- _ABOUT THIS TASK_: Somewhere below are a line with "Task: Click the" and a later line with "Open the Торговый". Output exactly those lines and all lines between them.

- _Dataset entries_:
◇ ◇ ◇ ◇ ◇
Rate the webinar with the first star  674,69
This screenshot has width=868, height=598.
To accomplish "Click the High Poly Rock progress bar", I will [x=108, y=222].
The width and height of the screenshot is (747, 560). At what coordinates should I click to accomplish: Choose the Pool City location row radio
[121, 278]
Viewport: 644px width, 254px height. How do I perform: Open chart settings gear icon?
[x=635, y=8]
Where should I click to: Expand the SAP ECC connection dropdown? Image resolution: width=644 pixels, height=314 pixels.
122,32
◇ ◇ ◇ ◇ ◇
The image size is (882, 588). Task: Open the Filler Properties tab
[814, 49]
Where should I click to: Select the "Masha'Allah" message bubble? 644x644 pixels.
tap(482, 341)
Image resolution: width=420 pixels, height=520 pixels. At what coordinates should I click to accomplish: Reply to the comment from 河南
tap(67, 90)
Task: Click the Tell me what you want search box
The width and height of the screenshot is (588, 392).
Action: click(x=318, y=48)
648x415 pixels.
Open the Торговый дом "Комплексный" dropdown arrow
◇ ◇ ◇ ◇ ◇
- _EXPECTED OUTPUT_:
Task: Click the Tell me what you want search box
The width and height of the screenshot is (588, 392).
Action: click(x=318, y=48)
648x415 pixels.
Open the Торговый дом "Комплексный" dropdown arrow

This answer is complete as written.